## What is being asked
Put the lines of the listing below into a Markdown table with the columns Row and Line, numbering each row and leaving out blank lines. Begin at the line that contains "is (763, 1019)." and stop after the line that contains "pyautogui.click(x=172, y=414)".

## Supplied entries
|---|
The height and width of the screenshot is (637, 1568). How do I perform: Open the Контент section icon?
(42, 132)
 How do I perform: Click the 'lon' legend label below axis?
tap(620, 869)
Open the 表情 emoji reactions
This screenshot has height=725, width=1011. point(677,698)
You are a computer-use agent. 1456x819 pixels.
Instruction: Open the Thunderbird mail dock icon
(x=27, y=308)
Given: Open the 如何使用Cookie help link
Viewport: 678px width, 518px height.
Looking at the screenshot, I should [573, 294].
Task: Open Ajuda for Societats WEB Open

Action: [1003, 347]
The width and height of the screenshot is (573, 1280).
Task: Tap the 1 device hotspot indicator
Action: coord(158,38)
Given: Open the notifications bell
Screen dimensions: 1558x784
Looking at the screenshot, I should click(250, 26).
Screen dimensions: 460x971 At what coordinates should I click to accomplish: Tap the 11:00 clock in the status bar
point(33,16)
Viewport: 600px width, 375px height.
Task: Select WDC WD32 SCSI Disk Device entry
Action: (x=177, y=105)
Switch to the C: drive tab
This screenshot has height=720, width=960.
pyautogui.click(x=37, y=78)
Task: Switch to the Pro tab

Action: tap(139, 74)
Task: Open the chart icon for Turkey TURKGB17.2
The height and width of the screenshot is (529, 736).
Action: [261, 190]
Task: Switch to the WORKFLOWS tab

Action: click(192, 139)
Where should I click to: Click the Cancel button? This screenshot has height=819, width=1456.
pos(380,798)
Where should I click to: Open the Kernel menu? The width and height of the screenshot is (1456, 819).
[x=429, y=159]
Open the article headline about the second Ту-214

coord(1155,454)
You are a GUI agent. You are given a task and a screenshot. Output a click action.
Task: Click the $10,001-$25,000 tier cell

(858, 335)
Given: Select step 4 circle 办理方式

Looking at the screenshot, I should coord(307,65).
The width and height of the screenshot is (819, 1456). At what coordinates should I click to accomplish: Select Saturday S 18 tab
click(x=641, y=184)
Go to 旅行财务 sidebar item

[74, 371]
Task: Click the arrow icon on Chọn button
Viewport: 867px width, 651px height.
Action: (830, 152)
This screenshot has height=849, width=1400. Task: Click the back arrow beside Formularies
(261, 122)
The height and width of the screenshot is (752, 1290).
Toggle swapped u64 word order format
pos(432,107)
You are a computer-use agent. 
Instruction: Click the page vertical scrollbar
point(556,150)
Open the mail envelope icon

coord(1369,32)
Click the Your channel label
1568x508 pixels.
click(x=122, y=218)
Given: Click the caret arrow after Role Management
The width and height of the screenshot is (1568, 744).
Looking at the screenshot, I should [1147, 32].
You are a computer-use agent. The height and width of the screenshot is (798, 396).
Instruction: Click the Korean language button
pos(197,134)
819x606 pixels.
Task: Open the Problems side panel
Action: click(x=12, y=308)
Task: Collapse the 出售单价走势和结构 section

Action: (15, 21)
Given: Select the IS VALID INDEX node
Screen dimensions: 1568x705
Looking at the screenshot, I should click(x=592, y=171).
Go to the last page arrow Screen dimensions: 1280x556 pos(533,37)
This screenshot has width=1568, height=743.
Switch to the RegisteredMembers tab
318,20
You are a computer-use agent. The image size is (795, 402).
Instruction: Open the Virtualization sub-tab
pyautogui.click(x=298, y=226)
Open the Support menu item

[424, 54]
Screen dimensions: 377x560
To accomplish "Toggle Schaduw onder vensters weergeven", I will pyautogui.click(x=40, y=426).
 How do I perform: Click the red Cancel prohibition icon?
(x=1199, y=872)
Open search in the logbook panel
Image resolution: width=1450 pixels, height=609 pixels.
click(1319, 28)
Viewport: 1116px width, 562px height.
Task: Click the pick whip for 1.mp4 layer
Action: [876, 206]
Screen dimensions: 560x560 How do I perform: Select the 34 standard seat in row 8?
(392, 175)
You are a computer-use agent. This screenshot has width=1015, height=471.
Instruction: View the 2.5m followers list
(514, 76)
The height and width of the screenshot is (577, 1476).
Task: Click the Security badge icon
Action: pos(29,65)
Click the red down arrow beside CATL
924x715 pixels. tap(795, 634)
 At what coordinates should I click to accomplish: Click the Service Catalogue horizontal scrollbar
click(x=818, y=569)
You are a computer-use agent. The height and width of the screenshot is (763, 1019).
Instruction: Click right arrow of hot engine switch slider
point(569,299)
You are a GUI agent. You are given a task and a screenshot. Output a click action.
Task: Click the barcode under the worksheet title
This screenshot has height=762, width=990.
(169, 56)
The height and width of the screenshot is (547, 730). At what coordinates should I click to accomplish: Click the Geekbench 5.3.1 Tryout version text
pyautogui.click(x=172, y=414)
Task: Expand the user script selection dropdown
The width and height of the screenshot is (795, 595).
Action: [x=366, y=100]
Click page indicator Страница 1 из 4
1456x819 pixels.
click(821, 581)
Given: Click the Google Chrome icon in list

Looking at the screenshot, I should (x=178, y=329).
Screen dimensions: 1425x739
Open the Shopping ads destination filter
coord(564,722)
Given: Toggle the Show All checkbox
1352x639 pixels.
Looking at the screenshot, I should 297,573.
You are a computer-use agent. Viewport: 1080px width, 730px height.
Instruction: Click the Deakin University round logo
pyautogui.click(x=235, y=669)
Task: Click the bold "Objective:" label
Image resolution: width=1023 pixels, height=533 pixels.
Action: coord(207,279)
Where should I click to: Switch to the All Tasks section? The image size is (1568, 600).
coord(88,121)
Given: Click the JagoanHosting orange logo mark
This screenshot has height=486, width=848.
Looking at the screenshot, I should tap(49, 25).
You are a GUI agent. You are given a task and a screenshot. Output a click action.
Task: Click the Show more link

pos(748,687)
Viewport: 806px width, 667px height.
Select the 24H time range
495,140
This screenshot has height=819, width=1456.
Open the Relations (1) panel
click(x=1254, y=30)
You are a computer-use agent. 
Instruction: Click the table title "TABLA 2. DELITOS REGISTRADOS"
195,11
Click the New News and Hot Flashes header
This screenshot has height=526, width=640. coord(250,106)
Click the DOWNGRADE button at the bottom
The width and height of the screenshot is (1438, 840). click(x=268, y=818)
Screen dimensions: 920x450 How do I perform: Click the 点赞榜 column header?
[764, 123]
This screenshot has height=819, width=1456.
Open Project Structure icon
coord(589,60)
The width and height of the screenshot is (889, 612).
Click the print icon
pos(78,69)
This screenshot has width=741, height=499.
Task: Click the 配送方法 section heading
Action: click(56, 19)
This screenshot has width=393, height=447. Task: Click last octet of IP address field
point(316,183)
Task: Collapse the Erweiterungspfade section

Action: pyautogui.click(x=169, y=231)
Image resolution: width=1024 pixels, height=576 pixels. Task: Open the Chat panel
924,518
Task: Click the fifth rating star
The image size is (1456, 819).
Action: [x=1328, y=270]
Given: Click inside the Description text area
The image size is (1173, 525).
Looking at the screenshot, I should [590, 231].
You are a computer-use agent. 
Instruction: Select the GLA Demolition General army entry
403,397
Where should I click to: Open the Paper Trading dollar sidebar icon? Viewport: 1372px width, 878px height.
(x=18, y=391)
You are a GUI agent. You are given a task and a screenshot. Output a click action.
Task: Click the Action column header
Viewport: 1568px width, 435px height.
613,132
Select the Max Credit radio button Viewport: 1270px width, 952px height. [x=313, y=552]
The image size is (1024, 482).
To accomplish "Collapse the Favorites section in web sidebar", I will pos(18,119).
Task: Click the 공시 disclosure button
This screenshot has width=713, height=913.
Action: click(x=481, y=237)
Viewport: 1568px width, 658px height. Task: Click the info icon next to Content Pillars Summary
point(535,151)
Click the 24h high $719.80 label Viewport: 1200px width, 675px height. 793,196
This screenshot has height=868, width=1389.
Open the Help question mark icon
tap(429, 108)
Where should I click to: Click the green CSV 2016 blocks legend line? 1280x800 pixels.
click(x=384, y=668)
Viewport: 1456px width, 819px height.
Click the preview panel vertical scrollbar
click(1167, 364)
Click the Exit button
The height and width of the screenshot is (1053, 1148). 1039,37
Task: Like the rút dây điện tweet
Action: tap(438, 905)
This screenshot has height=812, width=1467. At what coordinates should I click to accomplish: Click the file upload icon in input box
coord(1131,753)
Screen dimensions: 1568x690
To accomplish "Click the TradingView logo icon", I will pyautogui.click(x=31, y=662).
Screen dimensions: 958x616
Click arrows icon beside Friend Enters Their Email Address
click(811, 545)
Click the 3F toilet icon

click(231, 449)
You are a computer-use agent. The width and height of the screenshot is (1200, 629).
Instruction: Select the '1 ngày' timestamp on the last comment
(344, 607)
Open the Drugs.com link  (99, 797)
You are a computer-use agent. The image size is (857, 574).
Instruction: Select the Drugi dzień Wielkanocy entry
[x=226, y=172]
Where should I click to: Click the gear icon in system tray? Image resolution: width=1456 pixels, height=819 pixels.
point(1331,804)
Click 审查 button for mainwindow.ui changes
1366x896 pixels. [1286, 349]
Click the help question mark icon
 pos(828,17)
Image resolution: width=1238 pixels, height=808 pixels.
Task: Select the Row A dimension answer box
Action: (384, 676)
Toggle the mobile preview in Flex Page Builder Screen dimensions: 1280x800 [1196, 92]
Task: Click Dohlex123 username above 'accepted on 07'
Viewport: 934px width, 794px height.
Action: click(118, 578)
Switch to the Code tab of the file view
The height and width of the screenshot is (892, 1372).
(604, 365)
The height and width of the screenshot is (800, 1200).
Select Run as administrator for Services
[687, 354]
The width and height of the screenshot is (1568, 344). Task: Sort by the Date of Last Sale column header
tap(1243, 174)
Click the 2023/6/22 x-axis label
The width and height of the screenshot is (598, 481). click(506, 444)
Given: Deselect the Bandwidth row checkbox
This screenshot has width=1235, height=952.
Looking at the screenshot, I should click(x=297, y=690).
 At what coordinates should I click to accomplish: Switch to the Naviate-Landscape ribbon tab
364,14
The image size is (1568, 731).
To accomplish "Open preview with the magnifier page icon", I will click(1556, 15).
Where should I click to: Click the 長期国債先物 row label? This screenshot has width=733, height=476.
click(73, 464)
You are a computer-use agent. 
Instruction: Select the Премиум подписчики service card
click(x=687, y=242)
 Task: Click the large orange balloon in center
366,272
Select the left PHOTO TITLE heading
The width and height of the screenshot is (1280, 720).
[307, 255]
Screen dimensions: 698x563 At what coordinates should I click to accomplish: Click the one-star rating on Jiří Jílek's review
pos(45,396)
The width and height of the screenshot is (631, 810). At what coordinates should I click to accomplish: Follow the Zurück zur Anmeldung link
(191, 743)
|---|
## Exercise result
| Row | Line |
|---|---|
| 1 | You are a computer-use agent. The height and width of the screenshot is (763, 1019). |
| 2 | Instruction: Click right arrow of hot engine switch slider |
| 3 | point(569,299) |
| 4 | You are a GUI agent. You are given a task and a screenshot. Output a click action. |
| 5 | Task: Click the barcode under the worksheet title |
| 6 | This screenshot has height=762, width=990. |
| 7 | (169, 56) |
| 8 | The height and width of the screenshot is (547, 730). At what coordinates should I click to accomplish: Click the Geekbench 5.3.1 Tryout version text |
| 9 | pyautogui.click(x=172, y=414) |